**WORK INSTRUCTIONS**: Could you repeat exactly the lines from the one containing "691x438 pixels." through the last line of the records, with no pictures?

**AVAILABLE DATA**:
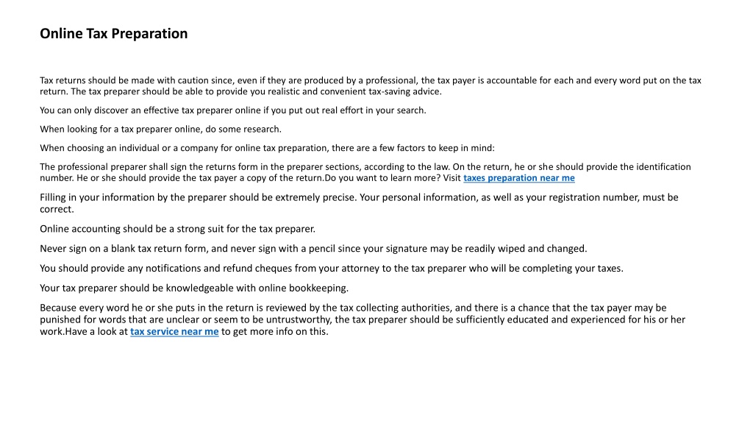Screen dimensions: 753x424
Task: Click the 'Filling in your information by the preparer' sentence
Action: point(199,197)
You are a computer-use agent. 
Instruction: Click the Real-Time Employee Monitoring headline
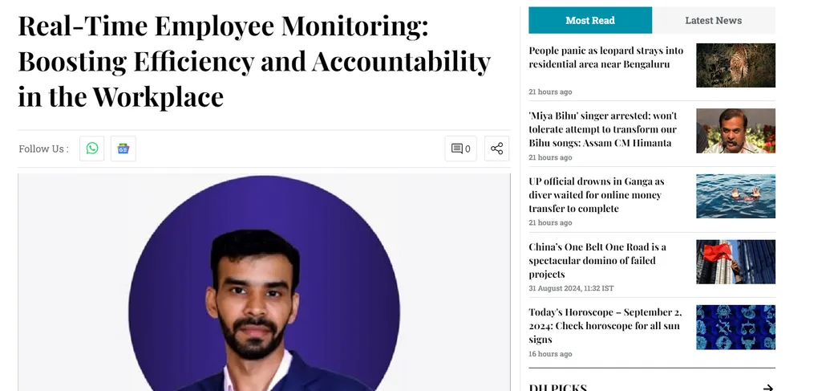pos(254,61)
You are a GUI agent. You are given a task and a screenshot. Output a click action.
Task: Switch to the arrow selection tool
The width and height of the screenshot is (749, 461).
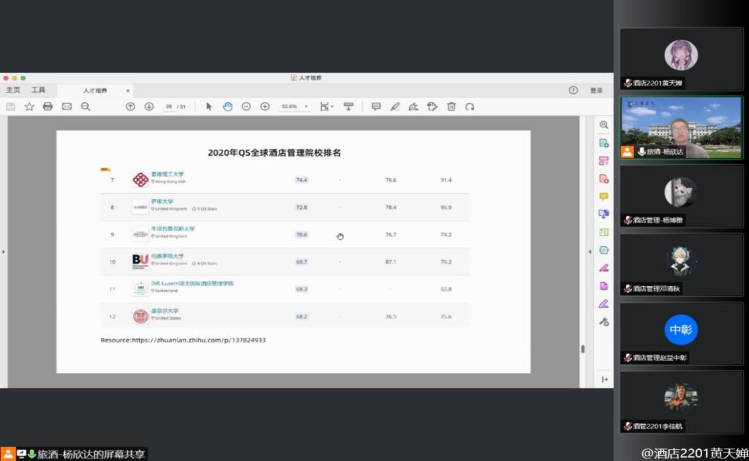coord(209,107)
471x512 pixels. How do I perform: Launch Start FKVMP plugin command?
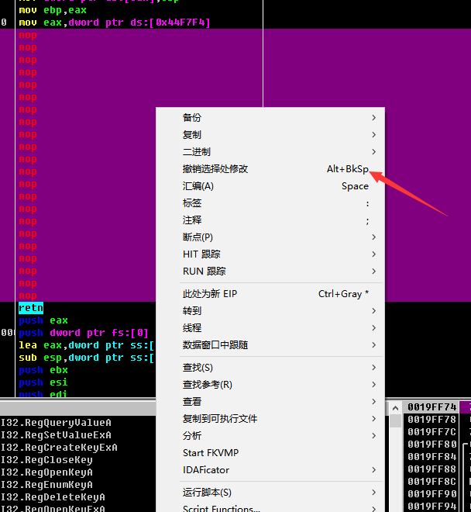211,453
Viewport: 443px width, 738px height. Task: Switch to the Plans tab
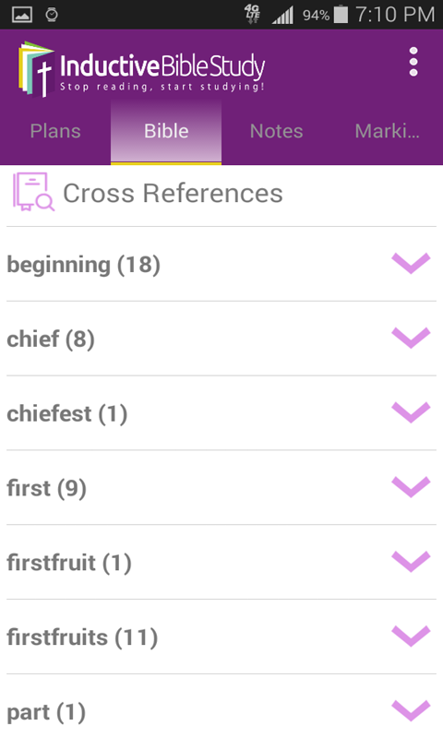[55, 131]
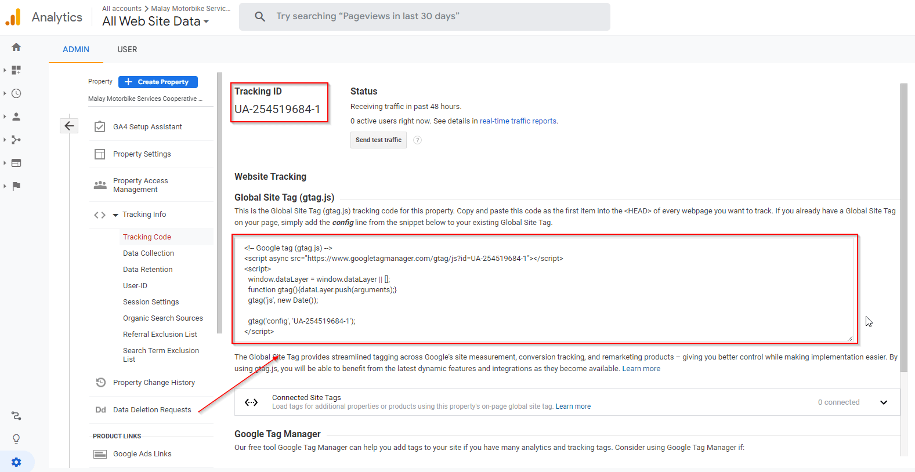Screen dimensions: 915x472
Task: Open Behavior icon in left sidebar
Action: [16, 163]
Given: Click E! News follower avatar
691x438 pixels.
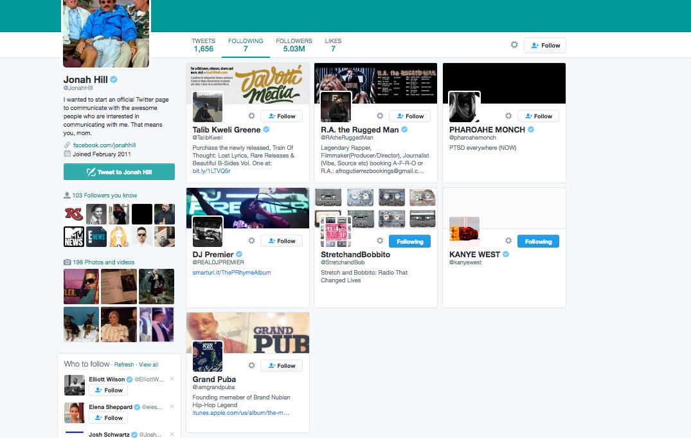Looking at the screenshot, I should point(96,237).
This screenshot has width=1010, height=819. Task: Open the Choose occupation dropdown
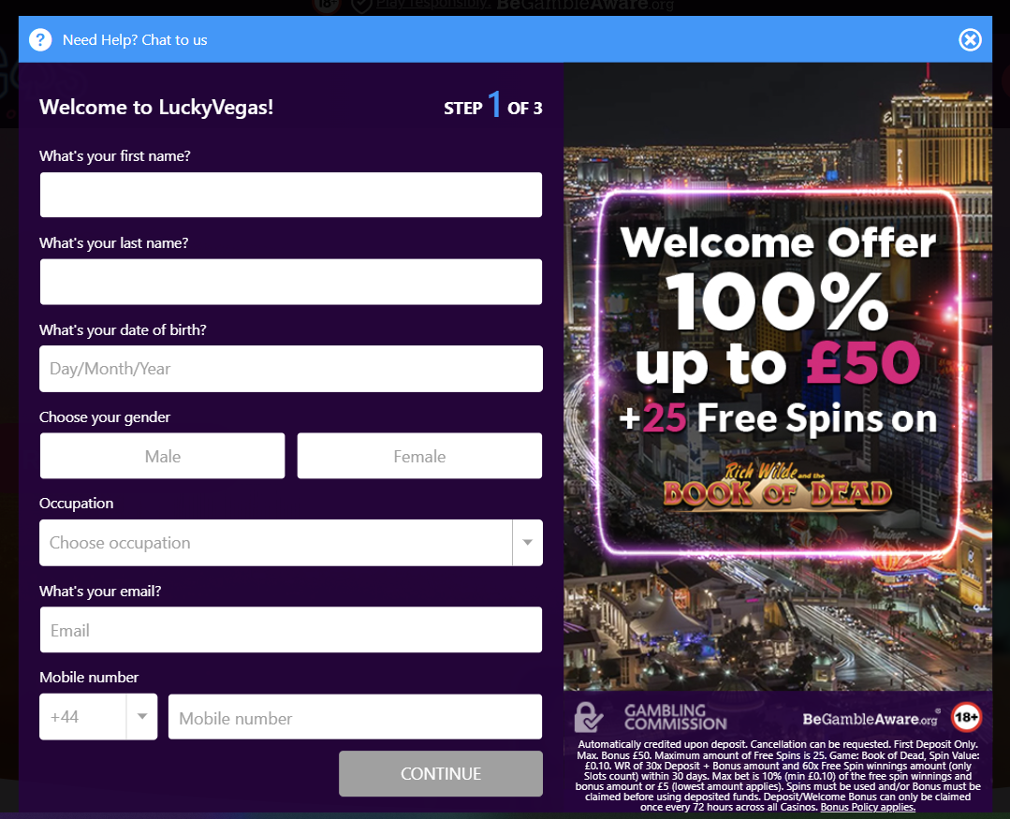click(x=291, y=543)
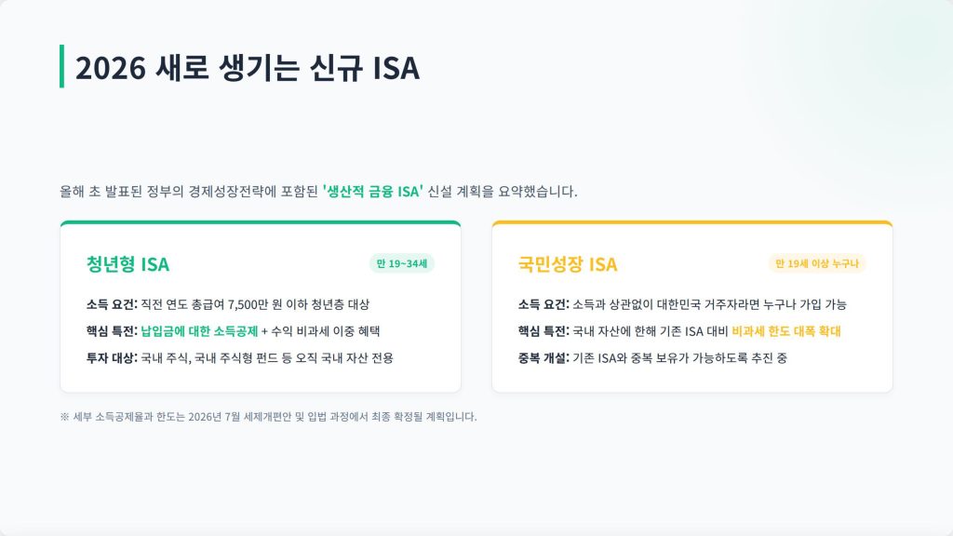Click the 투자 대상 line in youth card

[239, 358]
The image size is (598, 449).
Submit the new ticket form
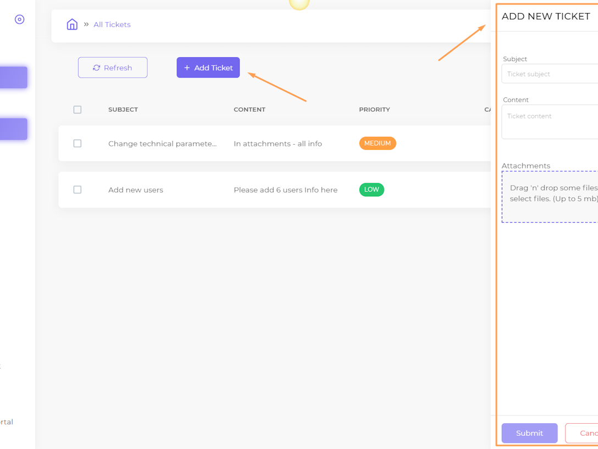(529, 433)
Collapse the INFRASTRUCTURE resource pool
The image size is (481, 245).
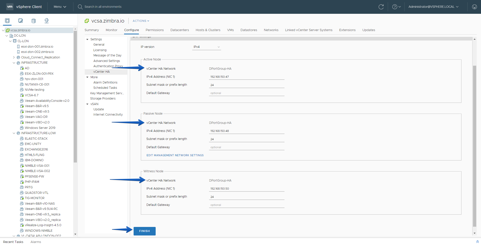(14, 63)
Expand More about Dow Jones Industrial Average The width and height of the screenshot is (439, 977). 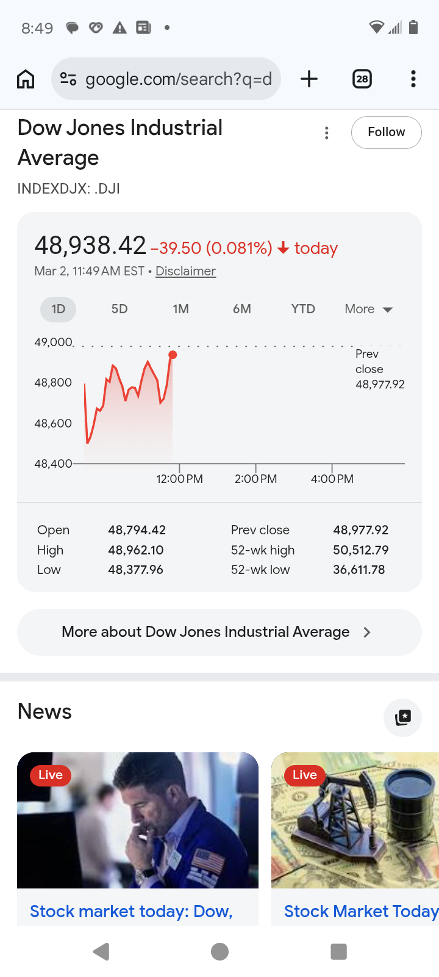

**TASK OUTPUT**:
691x438 pixels.
Looking at the screenshot, I should point(96,237).
This screenshot has width=1010, height=819. Task: Open the Choose occupation dropdown
click(x=291, y=543)
Click the 투자 대상 line in youth card

[239, 358]
The image size is (598, 449).
Submit the new ticket form
(529, 433)
Collapse the INFRASTRUCTURE resource pool
The image size is (481, 245).
(14, 63)
Expand More about Dow Jones Industrial Average The width and height of the screenshot is (439, 977). 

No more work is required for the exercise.